What you will do » Copy the CEO's remarks below word for word, from start to finish.

Thomas T. Edman -- President and Chief Executive Officer

Yeah. So, I'm going to preface my comments by saying, I've said this before and unfortunately, I was wrong. I thought approximately a year ago, I thought we had really bottomed out in Europe, but just takes a little pandemic. It's a really show you how depressed demand can get. But, so having said that, where we are experiencing the challenges in Q1, it was a combination with the extended Chinese New Year and really throughout February relatively low utilization or employee -- the ability for our employees to return. March was much better. What -- and so that did constraints, certainly constrain our ability to produce product across the board in our commercial markets. But in automotive in addition, of course, China demand, Asia demand way down and European demand was very soft.

[Data items]
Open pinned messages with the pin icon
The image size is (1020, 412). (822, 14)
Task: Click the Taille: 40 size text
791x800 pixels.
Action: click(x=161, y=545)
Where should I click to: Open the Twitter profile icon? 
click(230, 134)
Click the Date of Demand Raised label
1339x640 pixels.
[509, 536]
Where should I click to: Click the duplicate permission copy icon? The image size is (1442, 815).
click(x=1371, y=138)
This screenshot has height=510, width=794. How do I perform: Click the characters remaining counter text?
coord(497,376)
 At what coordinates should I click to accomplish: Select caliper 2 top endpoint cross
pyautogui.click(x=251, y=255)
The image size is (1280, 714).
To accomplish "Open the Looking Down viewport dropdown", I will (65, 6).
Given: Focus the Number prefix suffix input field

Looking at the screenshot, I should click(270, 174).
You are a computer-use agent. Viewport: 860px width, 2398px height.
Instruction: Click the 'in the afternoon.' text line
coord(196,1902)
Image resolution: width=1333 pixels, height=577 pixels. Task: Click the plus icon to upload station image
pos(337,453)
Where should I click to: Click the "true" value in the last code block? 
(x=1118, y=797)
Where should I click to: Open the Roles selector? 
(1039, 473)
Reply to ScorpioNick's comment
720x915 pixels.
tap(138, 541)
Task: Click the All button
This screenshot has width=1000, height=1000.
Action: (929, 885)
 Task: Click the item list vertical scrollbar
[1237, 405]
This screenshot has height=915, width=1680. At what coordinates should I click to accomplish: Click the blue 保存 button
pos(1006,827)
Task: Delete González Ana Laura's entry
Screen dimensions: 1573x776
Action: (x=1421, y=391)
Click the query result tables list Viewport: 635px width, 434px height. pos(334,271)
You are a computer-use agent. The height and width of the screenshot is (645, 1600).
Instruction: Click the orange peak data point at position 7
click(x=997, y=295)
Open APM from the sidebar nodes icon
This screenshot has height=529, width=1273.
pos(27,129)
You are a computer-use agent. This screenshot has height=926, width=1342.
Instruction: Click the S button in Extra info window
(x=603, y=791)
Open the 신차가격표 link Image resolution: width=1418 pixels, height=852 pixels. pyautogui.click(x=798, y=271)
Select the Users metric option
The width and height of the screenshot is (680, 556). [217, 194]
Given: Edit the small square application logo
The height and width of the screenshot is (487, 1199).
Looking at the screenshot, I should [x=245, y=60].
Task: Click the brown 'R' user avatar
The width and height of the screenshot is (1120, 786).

Your solution »
Thomas T. Edman -- President and Chief Executive Officer

Yeah. So, I'm going to preface my comments by saying, I've said this before and unfortunately, I was wrong. I thought approximately a year ago, I thought we had really bottomed out in Europe, but just takes a little pandemic. It's a really show you how depressed demand can get. But, so having said that, where we are experiencing the challenges in Q1, it was a combination with the extended Chinese New Year and really throughout February relatively low utilization or employee -- the ability for our employees to return. March was much better. What -- and so that did constraints, certainly constrain our ability to produce product across the board in our commercial markets. But in automotive in addition, of course, China demand, Asia demand way down and European demand was very soft.